* Instructions to follow: Only one stretch of the data should be retyped: the lines from the line containing "Given: Add input file with plus button" through the line containing "The width and". Keep pictures out of it.

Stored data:
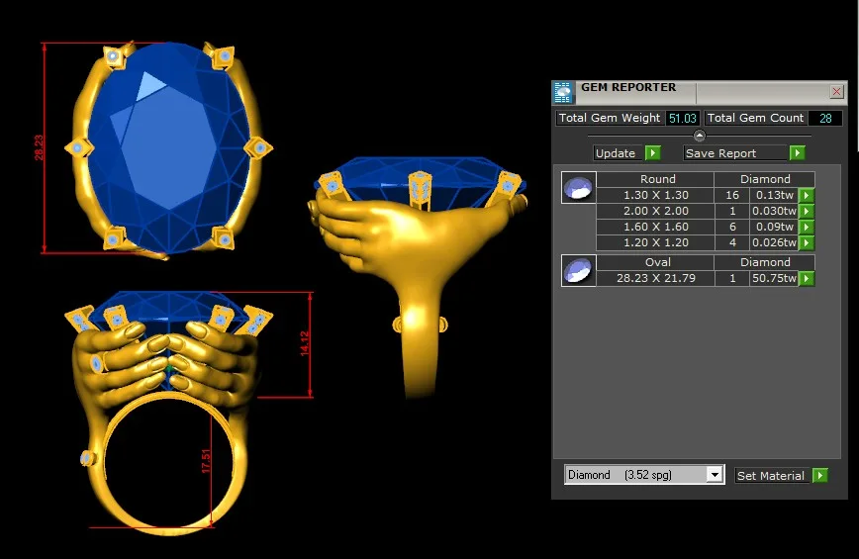Click the Set Material button
The image size is (859, 559).
(x=771, y=476)
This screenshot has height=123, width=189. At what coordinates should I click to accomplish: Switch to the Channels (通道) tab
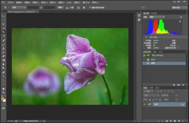click(151, 88)
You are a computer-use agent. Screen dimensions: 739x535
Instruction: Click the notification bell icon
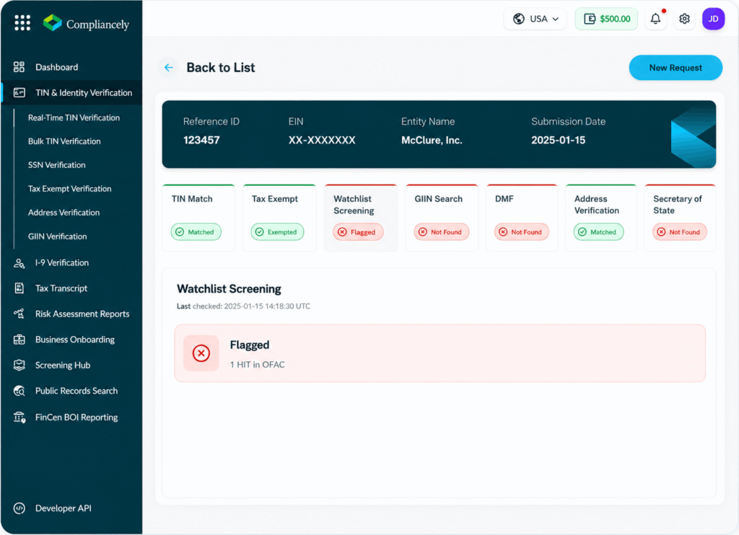(x=655, y=19)
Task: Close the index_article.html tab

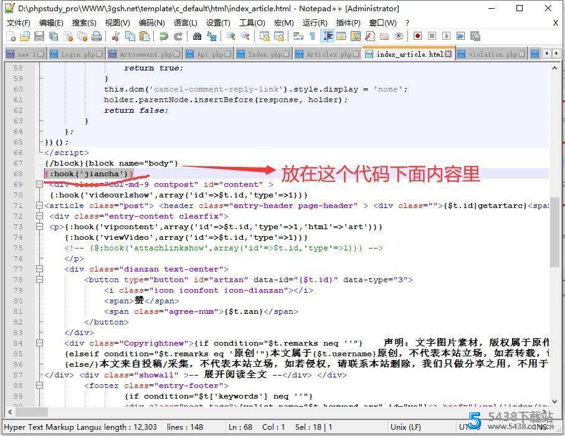Action: (x=449, y=54)
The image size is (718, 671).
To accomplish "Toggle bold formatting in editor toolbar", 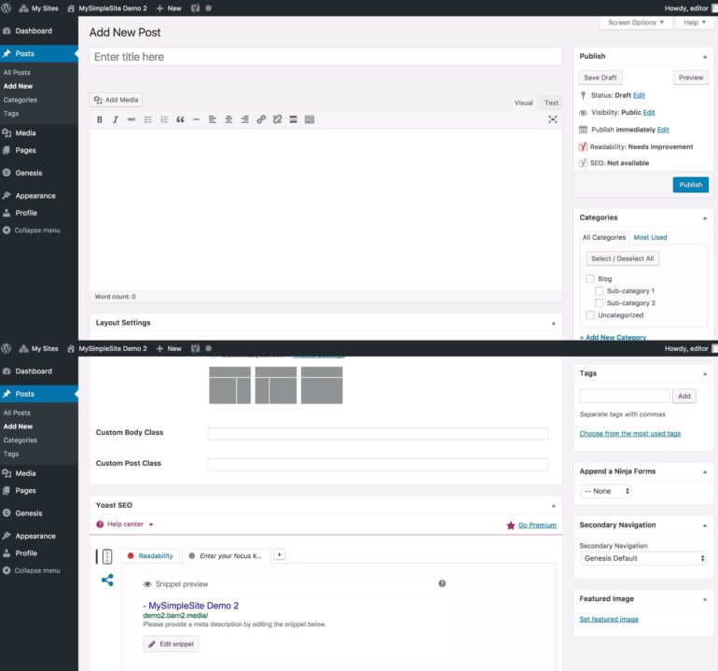I will pyautogui.click(x=100, y=119).
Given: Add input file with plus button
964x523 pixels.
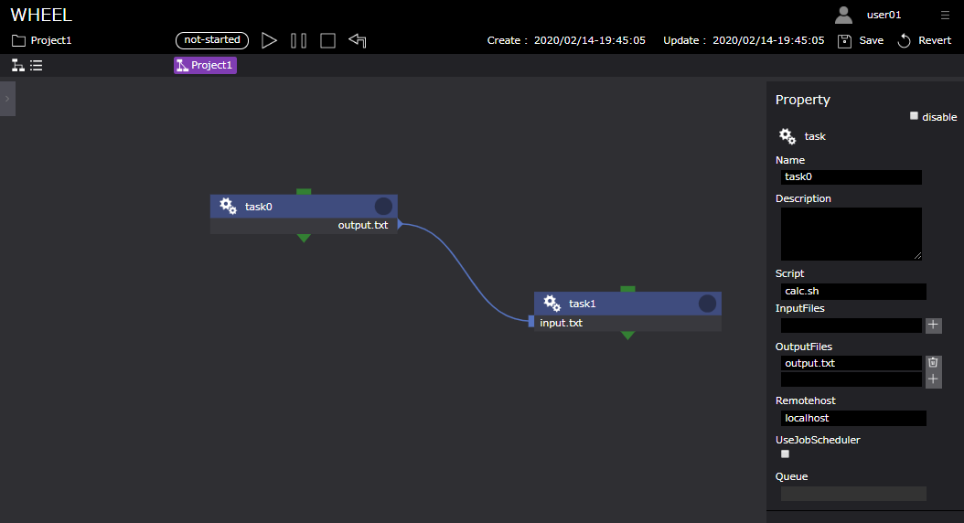Looking at the screenshot, I should [x=933, y=325].
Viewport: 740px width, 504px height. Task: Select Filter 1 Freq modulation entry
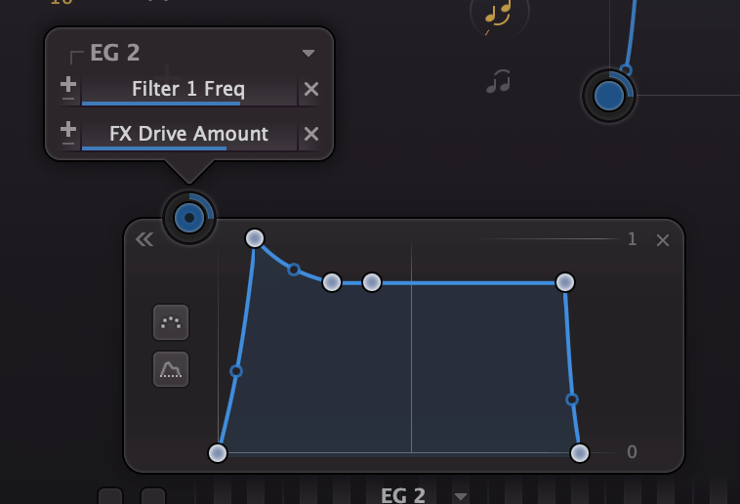click(x=188, y=90)
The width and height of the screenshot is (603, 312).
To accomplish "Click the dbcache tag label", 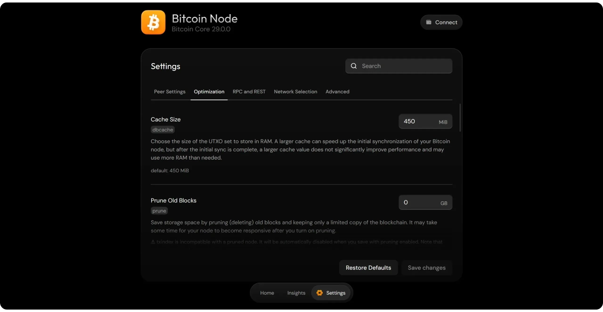I will coord(163,130).
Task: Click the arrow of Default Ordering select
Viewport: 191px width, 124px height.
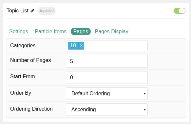Action: 145,94
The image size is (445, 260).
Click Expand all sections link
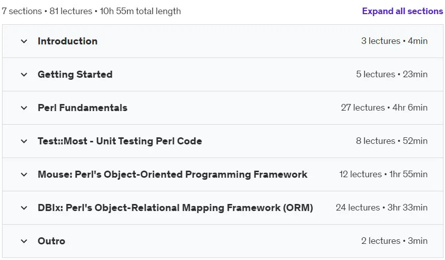click(x=403, y=11)
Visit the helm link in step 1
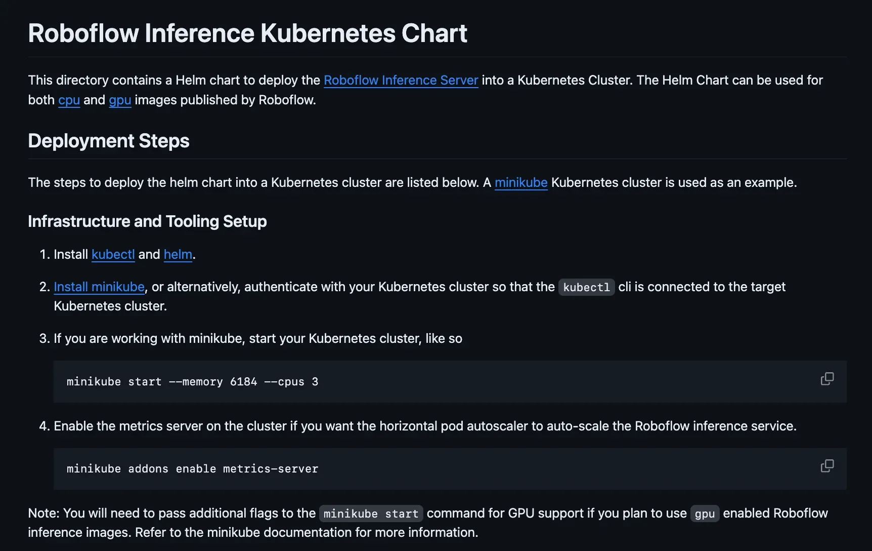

* Solved problem:
Given: Add input file with plus button
964x523 pixels.
Looking at the screenshot, I should [x=933, y=325].
Viewport: 740px width, 504px height. Task: Select Filter 1 Freq modulation entry
click(x=188, y=90)
The width and height of the screenshot is (603, 312).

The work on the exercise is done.